Below, I’ve captured some fairly quick quality checks along with some recommendations on how to best go about cleaning (aka next steps).
1) Review your Contact Status
Navigation: Navigation Bar > “?” icon > Contact Status
It’s simple. Grow your marketing reach, and you increase the opportunities to have your message seen or heard. This page provides you with a 12-month overview of growth, as well as a percentage-based usage calculation on the contact bandwidth readily available. How to leverage:
- If you’re well below your contact bandwidth subscription, consider ramping up your lead generation efforts.
- If you’re nearing exhaustion, then it’s time to either make room (delete records) or purchase a larger subscription.
Either way, quantity doesn’t always equate to quality, so with that, we move on to our next clean up item.
2) Run a Contact Audit
Navigation: Insights > Contacts > Database Health Dashboard

Regardless of where your bandwidth sits, it’s important to check the quality of your records. This dashboard provides an overview of your database health, including those deemed Active vs. Inactive (no inbound activity in a given time span) and Reachable vs. Unreachable (unsubscribed/hard bounce flag). This should serve as your go-to source in identifying those records you’d want to consider for removal.
How to leverage (Unreachable):
- Contacts deemed Unreachable are NOT being (or can’t be) communicated to, so unless there is a business case for keeping them, these are the obvious ones to consider removing.
- Contacts Unreachable via Hard Bounce could simply just need some TLC, so check for typos (bob@yaoo.com vs. bob@yahoo.com), and investigate alternate ways to append a correct address (3rd party) prior to removal.
How to leverage (Inactive):
- Contacts deemed Inactive require an internal discussion, as use case may vary based on one’s respective sales cycle. Regardless, there will come a time where one (contact/prospect) simply hasn’t shown any interest via lack of activity over a period of time where you’d want to count your losses and focus your attention (and dollars) on those showing interest. Prior to officially “breaking up,” introduce some last-ditched re-engagement campaign efforts to get them back on board prior to cutting ties.

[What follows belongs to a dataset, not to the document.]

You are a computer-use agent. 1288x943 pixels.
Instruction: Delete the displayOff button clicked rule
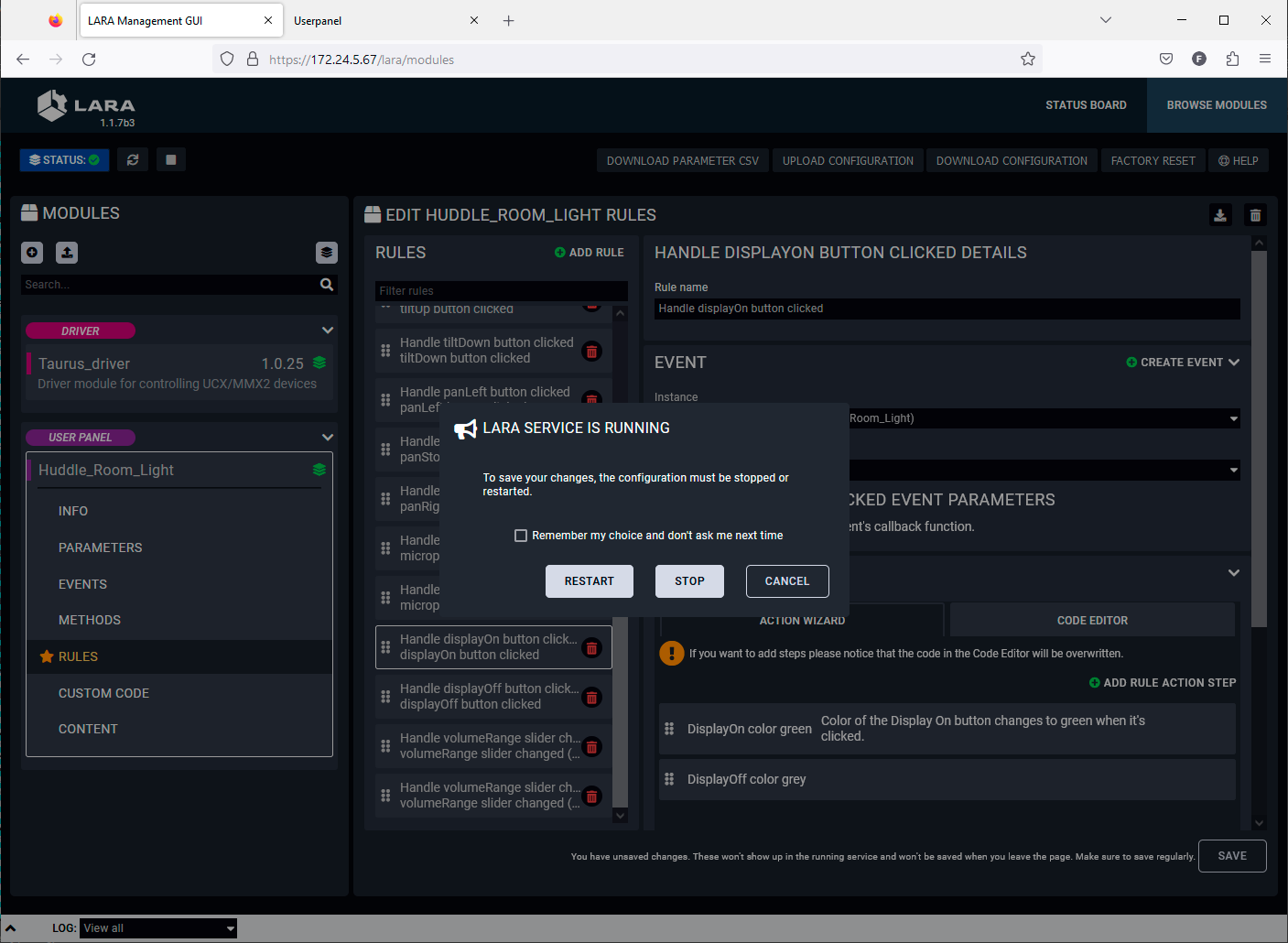[x=592, y=698]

Note, when integrated with a CRM, you’d want to keep those being deleted from coming back into Eloqua should they remain in your CRM. For that, we have a great Blog Post on how to go about this process (https://relationshipone.com/delete-delete-question/#.VQL1iBDF-_c).
I’d also recommend saving those deleted to a spreadsheet with their full data record values. This way, it serves as an easy reference should you need to review historical data and/or re-upload in the event of mistakenly deleting a contact.
3) Run a Contact Field Audit
Navigation (high-level; set 12-15 fields): Insights > Contacts > Database Health Dashboard
Navigation (detailed): Settings > Setup > Fields & Views > Select desired field > Field Population Details – View – or simply via Segments
The quality of your data is critical to properly assigning lead score, assignment and for filtering/segmentation. Simply reviewing these percentages/numbers, you’ll realize where to concentrate your efforts to clean up and/or further populate.
How to leverage:
- If the percentage of key business fields is under populated, consider campaign efforts to solicit population of these fields (e.g. Update your Profile campaign, etc.)
- Consider implementing a Progressive Profiling strategy to continuously beef up your contact records.
- If you find that the values being captured are no longer relevant or contain inconsistencies (e.g. US, USA, United States), then look into updating your field picklists, your forms and possibly introducing a data cleansing program with update rules.
4) Review your Field Mapping Spreadsheet
I know, it’s been some time since you’ve last reviewed, possibly as far back as your implementation, so no better time than the present to dust off this reference to assure current mappings still meet your business and marketing needs. This spreadsheet will serve as your master reference guide as to how your Oracle Eloqua instance integration is set up, including breakouts (tabs) based on respective CRM Objects (Contacts, Leads, Account, Custom), for both Inbound (Retrieve) and Outbound (Send) calls.
How to leverage:
- With spreadsheet in hand, review to see if a) it’s set up as intended (fields mapped), and b) you’re pulling/sending over data aligns with your marketing needs.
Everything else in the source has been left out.